Task to carry out: From the passage below on what a Biden-Harris administration would bring, reproduce word for word everything from "A Secretary of Transportation" down to "and never materialized.".

**** Provided passage ****

IF Biden and Harris hang on to win, the United States isn’t just getting a new President and VP in January. We will also get:
A State Department that doesn’t insult our allies and suck up to tyrants.
A Secretary of Education who believes in public education.
An Environmental Protection Agency head who believes in protecting the environment.
A Department of Health and Human Services head who believes in providing health and human services.
A Secretary of the Interior who believes in conserving America’s public lands.
A Secretary of Energy who believes renewables should be a bigger part of the country’s energy mix, and who will restore the climate change information, research, and data that the current Administration purged.
A Secretary of Agriculture who won’t make U.S. farmers bear the brunt of the President’s trade wars and tariffs.
A Secretary of Labor who will help workers at least as much as CEOs.
A Secretary of Transportation who might actually advance next-generation technologies, as well as an infrastructure (“roads and bridges”) plan that’s been promised for four years and never materialized.
An Attorney General who works for the American people rather than as the President’s personal attorney.
A Postmaster General who regards mail as an essential public service and will try to deliver it instead of impede it.
A NASA head who isn’t compelled to spend billions to stroke his boss’s ego (the only reason NASA’s Artemis program keeps pushing its deadline to return Americans to the Moon by 2024 is to give Trump a shiny crown with which to cap his second term).
Press secretaries whose literal first words to the press (“I will never lie to you”) won’t be lies.
Directors of the CDC, FDA, National Weather Service, and National Oceanic and Atmospheric Administration (remember the Sharpie hurricane path?) who aren’t afraid to tell their boss or the public the truth about science.
Directors of the CIA and FBI who aren’t afraid to tell their boss or the public the truth about intelligence.
Military officers who know they won’t be ordered to violate their services’ chains of command or discipline, or be pressured to violate their oaths to defend the Constitution, based on the whims of their Commander in Chief.

**** Records provided ****

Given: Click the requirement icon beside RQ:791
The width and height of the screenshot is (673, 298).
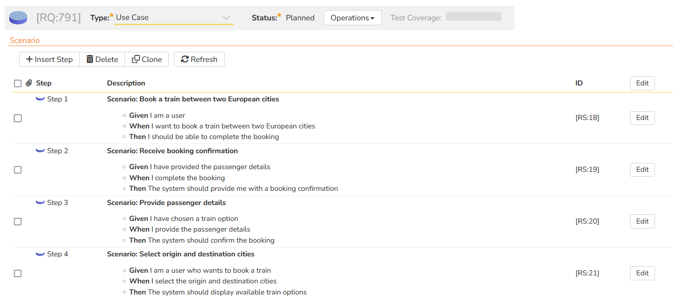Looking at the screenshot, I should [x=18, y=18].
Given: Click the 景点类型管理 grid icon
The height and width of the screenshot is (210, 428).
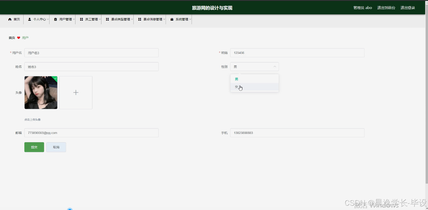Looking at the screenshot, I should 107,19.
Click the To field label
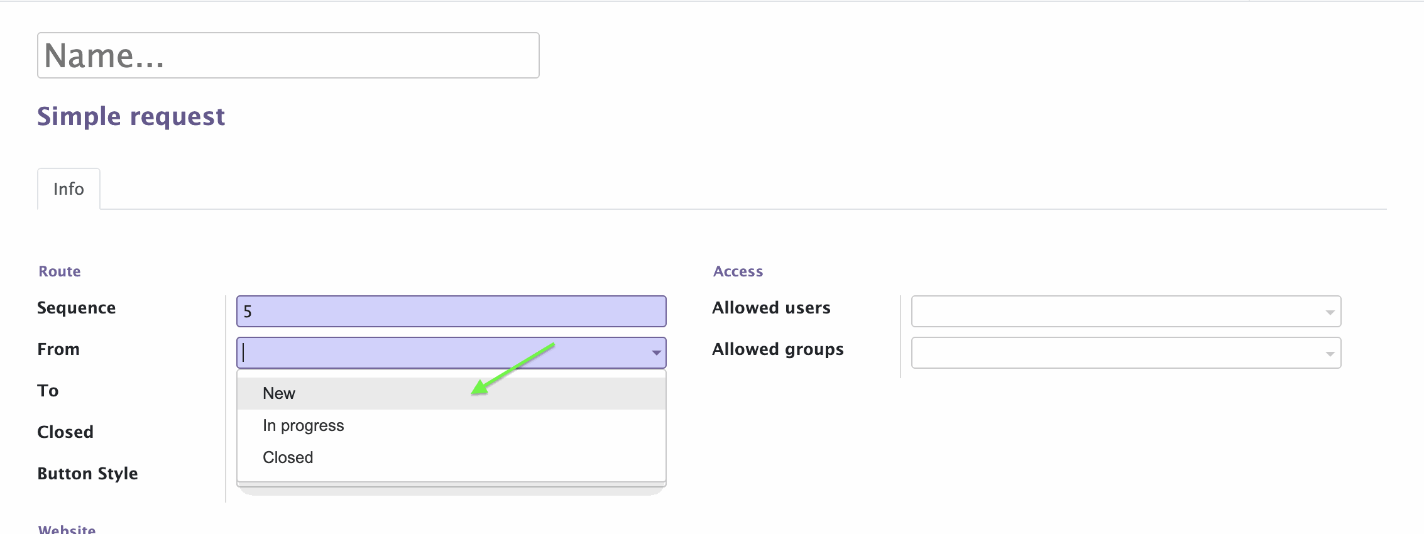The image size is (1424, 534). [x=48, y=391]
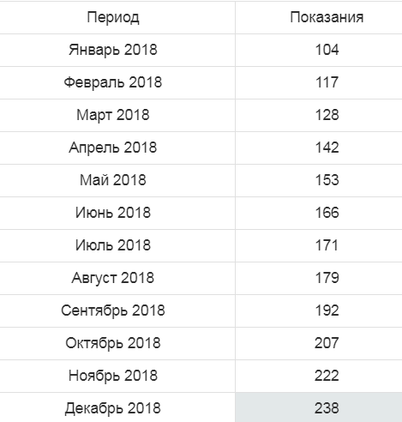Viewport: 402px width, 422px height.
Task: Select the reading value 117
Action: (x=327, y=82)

****
**** Records provided ****

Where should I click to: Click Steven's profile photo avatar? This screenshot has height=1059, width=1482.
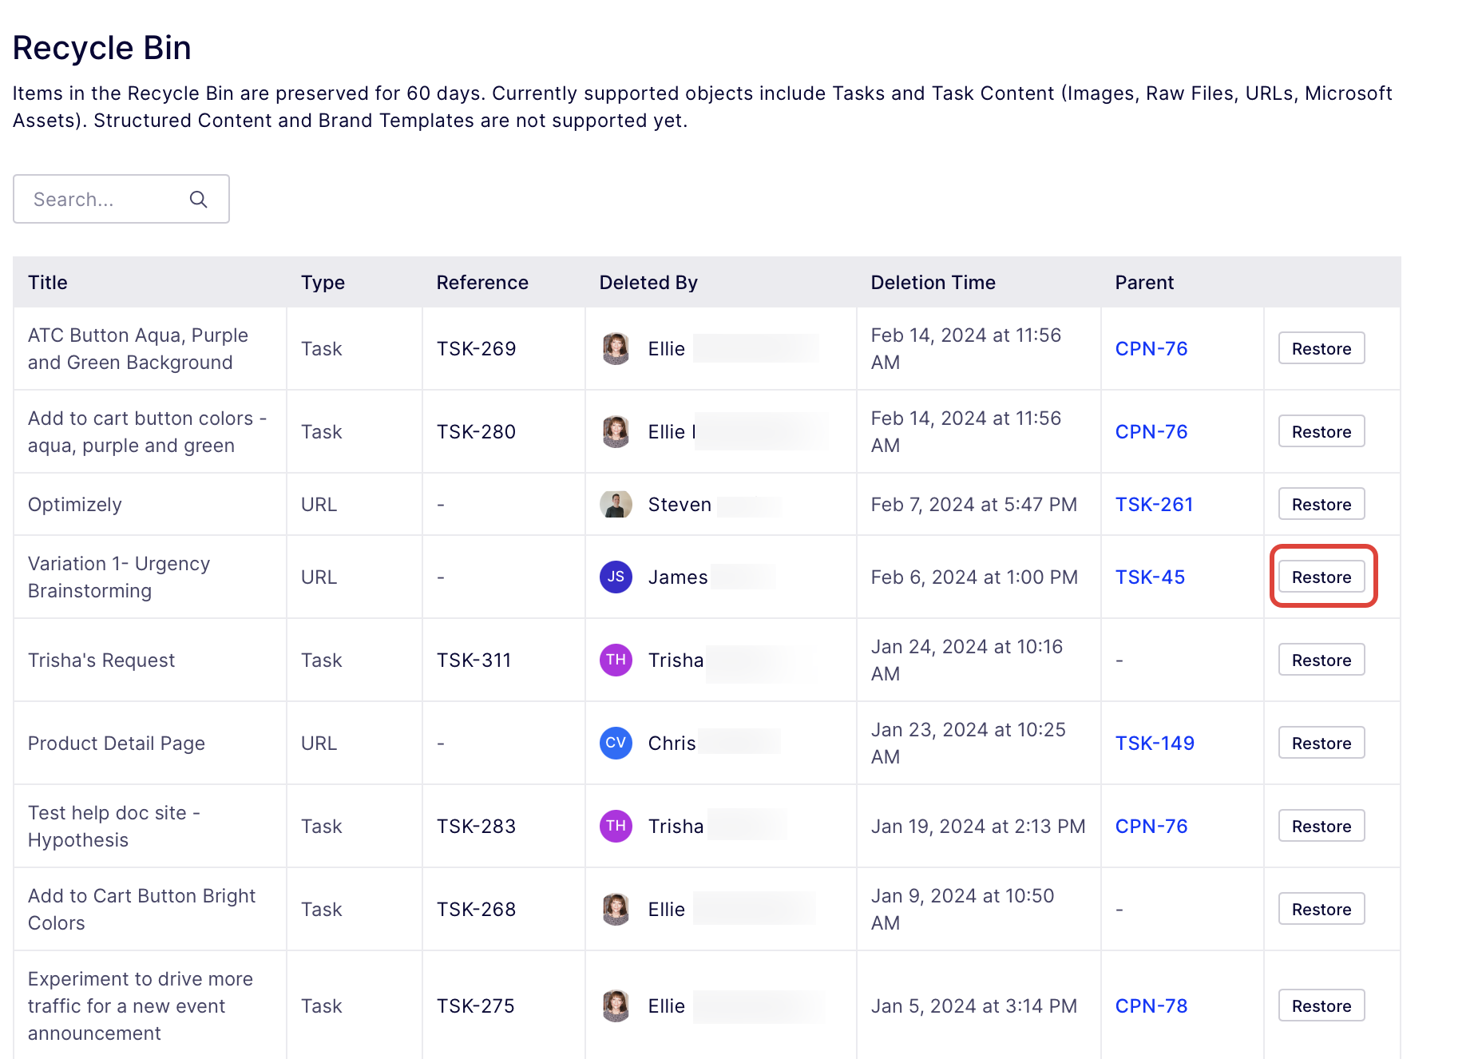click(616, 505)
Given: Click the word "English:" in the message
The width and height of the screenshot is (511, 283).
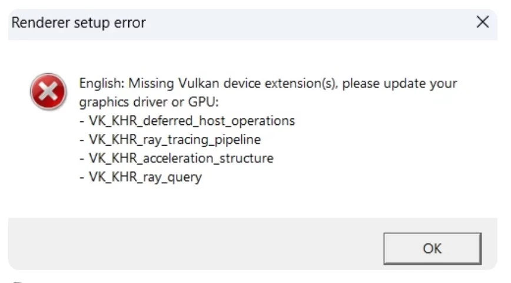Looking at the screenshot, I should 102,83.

****
**** Records provided ****

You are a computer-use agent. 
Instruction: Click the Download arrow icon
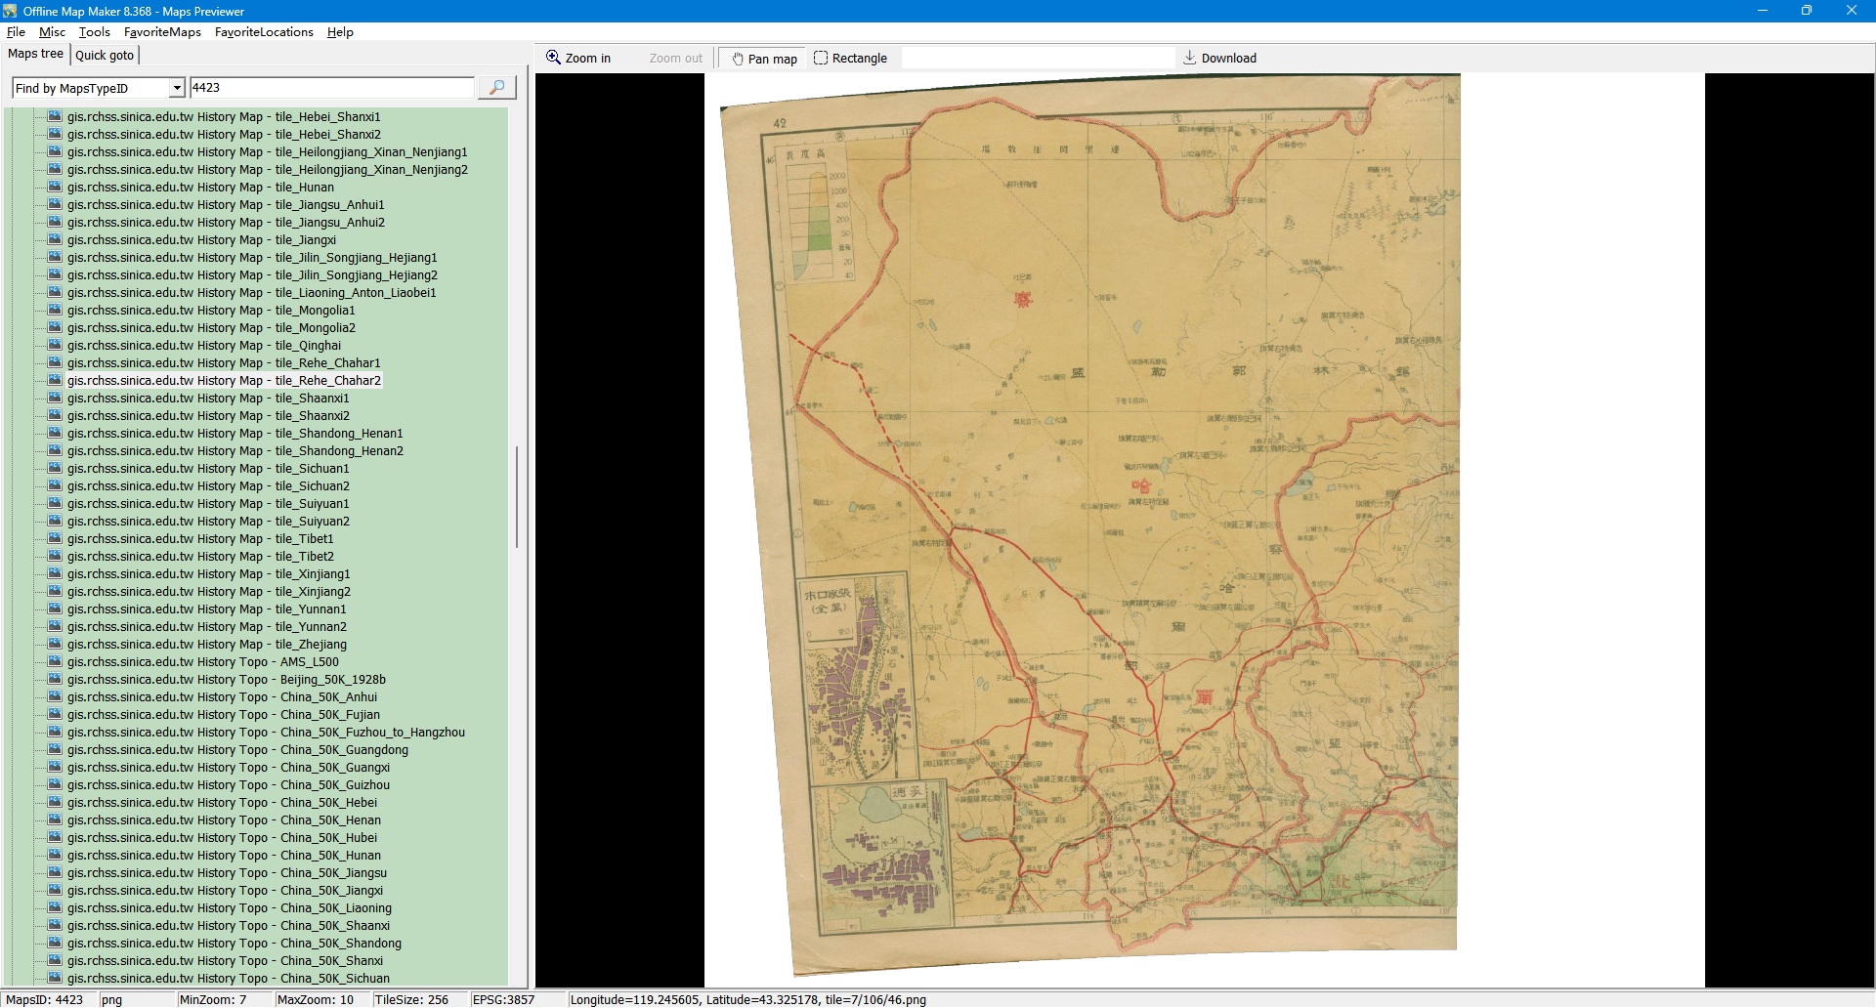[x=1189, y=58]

****

Solution to the problem:
A Secretary of Transportation who might actually advance next-generation technologies, as well as an infrastructure (“roads and bridges”) plan that’s been promised for four years and never materialized.